**What to work on**
Your output should consist solely of the lines from the one holding "At what coordinates" to the end of the records below, inclusive, reproduced exactly and free of pictures.

**Records for the task**

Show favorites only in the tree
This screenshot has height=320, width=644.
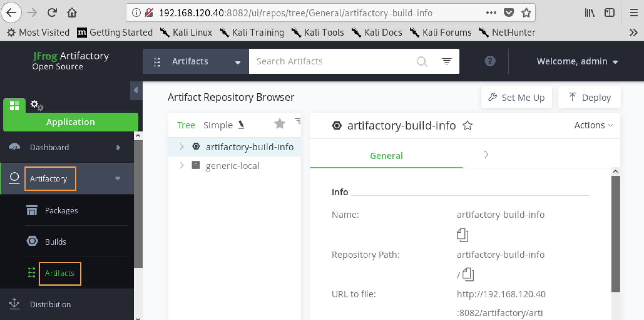click(279, 124)
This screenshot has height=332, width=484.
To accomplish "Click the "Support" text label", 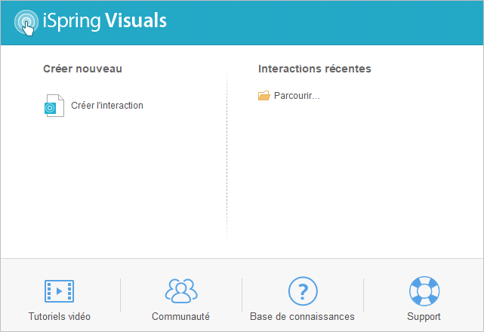I will [424, 316].
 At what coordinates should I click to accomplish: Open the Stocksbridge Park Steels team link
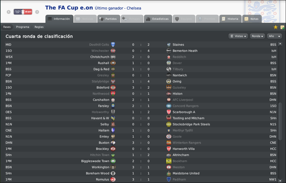(x=191, y=124)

**Reply to the task**
 At what coordinates should I click to accomplish: Open the Stocksbridge Park Steels team link
(x=191, y=124)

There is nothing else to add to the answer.